La influencia del romanticismo favoreció la revelación de las cualidades del paisaje propio. Con Cecilia Valdés, Cirilo Villaverde profundizó el análisis de nuestra realidad social. Personalidades prominentes del modernismo, Martí y Casal integraron un movimiento que, por primera vez, proyectaría con voz propia la visión de nuestra América hacia el mundo.  No faltaría mucho tiempo para que, en el primer tercio del siglo XX, la apropiación creativa de la renovación vanguardista europea contribuyera a reafirmar, a escala continental, el rescate de nuestras esencias, de nuestros rasgos comunes. En diálogo que trascendió fronteras, se reconocieron las obras del chileno Neruda, del peruano César Vallejo y de los cubanos Nicolás Guillén y Alejo Carpentier.

Martí comprendió que la patria se había ido forjando en los campamentos mambises donde se juntaron, en el combate y en la suma precariedad compartida, los patricios ilustrados, al modo de Céspedes y Agramonte, con las capas populares y los esclavos recién liberados. Advirtió también la importancia de incorporar en términos de tradición viviente el legado espiritual transmitido por la creación artístico-literaria. Desde Nueva York, inmerso en su intensa brega revolucionaria, encontró tiempo para seguir el paso de la obra cultural en Cuba y el mundo. Lo hizo con perspectiva inclusiva y, a la vez, crítica. Exaltó a Heredia, sin acallar los altibajos de su proyección poética. Reverente y perspicaz, se inclinó ante la temprana muerte de Julián del Casal, de quien hubieran podido separarlo, sin embargo, tantas diferencias.

La representación artística de nuestra identidad no puede ser reduccionista y limitarse, como sucede con frecuencia, a contadas manifestaciones de la música popular.

La raigambre de un devenir histórico, resultado de un prolongado proceso de construcción, se revela en el amplio espectro de lo popular y lo culto, en el trabajo de los artistas visuales, en el universo de la escena y en el maridaje entre poesía y pensamiento, característico de una literatura que supo captar, además, el ritmo y la sonoridad de nuestro idioma, sin caer en concesiones a un vulgarizante populismo.

Corresponde a los medios de comunicación social, al sistema de educación y a las instituciones culturales mantener vivo ese legado para las actuales y futuras generaciones. No basta con citar a Martí. Hay que entrar en el tumulto de su prosa apasionada y en el secreto de su poesía.

En un planeta empequeñecido e interconectado, cuando la globalización neoliberal aspira a borrar el perfil de las naciones periféricas, estar en el mundo y proyectar la imagen de lo local a escala universal, tanto como reconocer nuestros referentes más cercanos, son necesidades impostergables.

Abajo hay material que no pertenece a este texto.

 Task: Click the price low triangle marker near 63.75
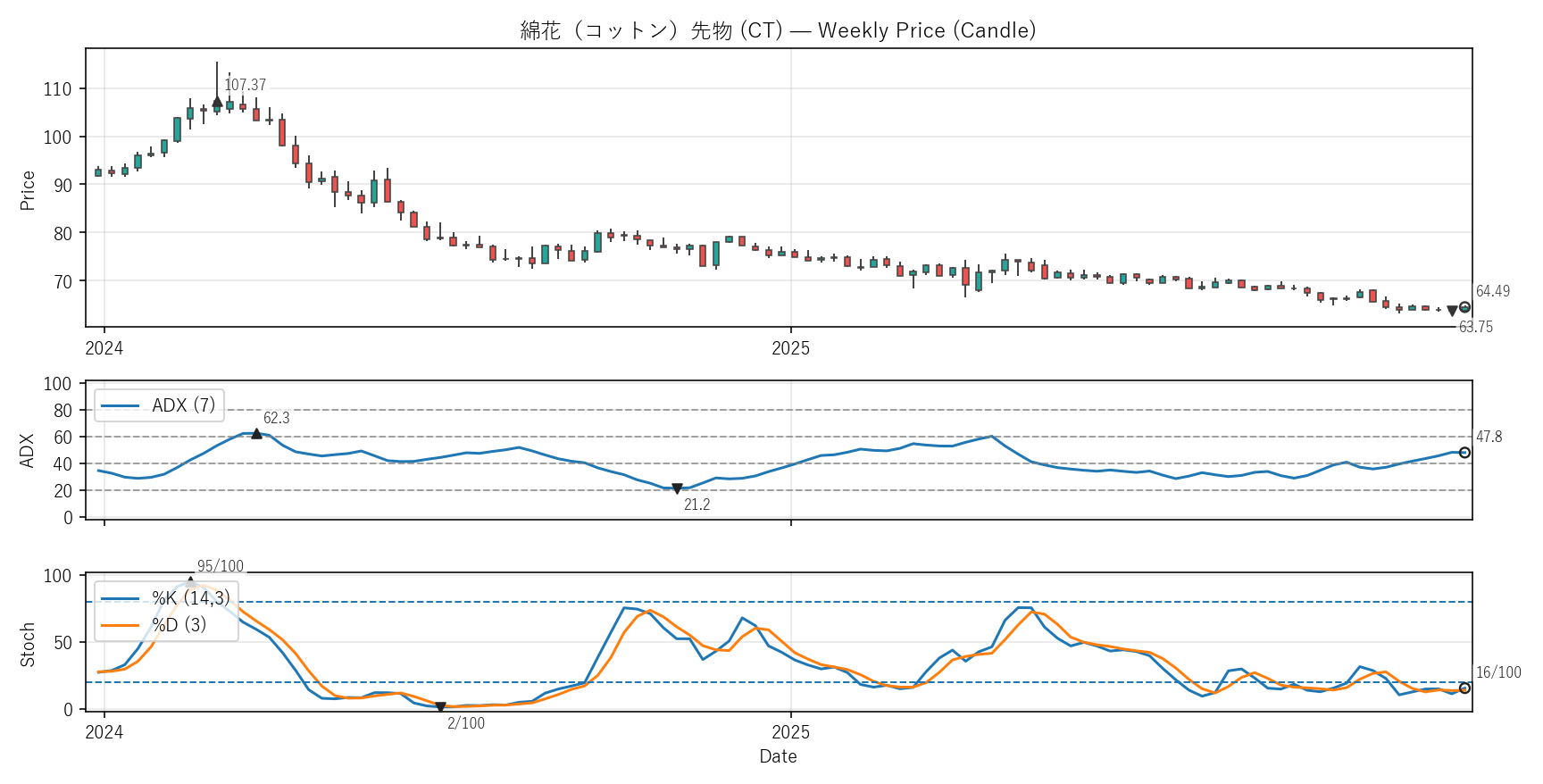(1452, 311)
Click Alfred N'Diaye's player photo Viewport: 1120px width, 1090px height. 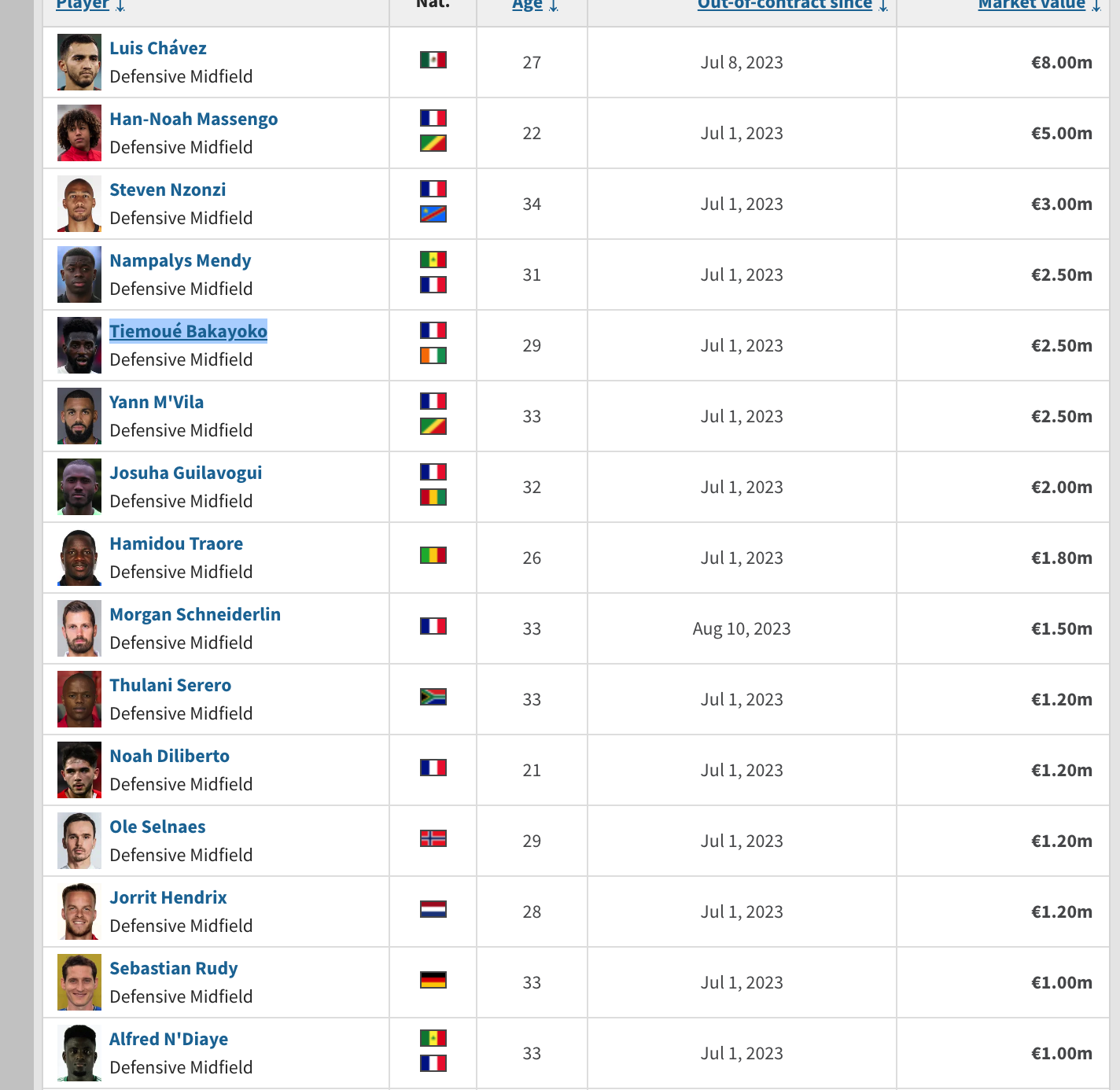click(79, 1053)
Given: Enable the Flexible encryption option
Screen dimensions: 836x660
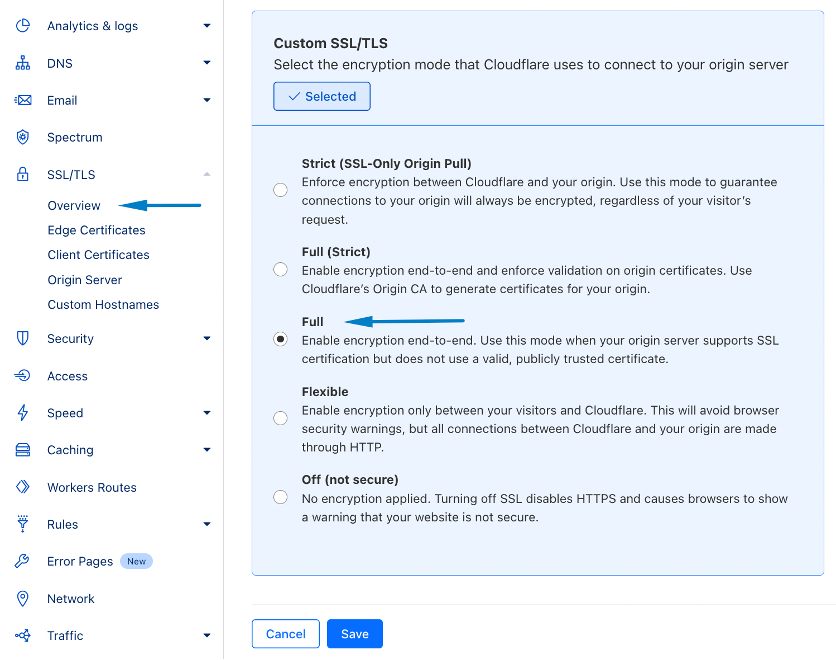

Hay que hacerlo respirando el aroma de lo propio, con conciencia crítica y espíritu innovador, desechando todo facilismo mimético.

Al clausurar un debate sobre el feeling en los 70 del pasado siglo, Carpentier demostraba, avalado por su condición de historiador de la música, la capacidad transformadora de lo ajeno, que se manifiesta en el proceso de construcción de nuestra identidad. No estamos ante un ciclo cerrado, ante una foto fija detenida en el tiempo. Abiertos al amplio horizonte del océano, la seguimos edificando, inspirados en las fuentes nutricias de una tradición y una sociedad, ambas complejas y vivientes.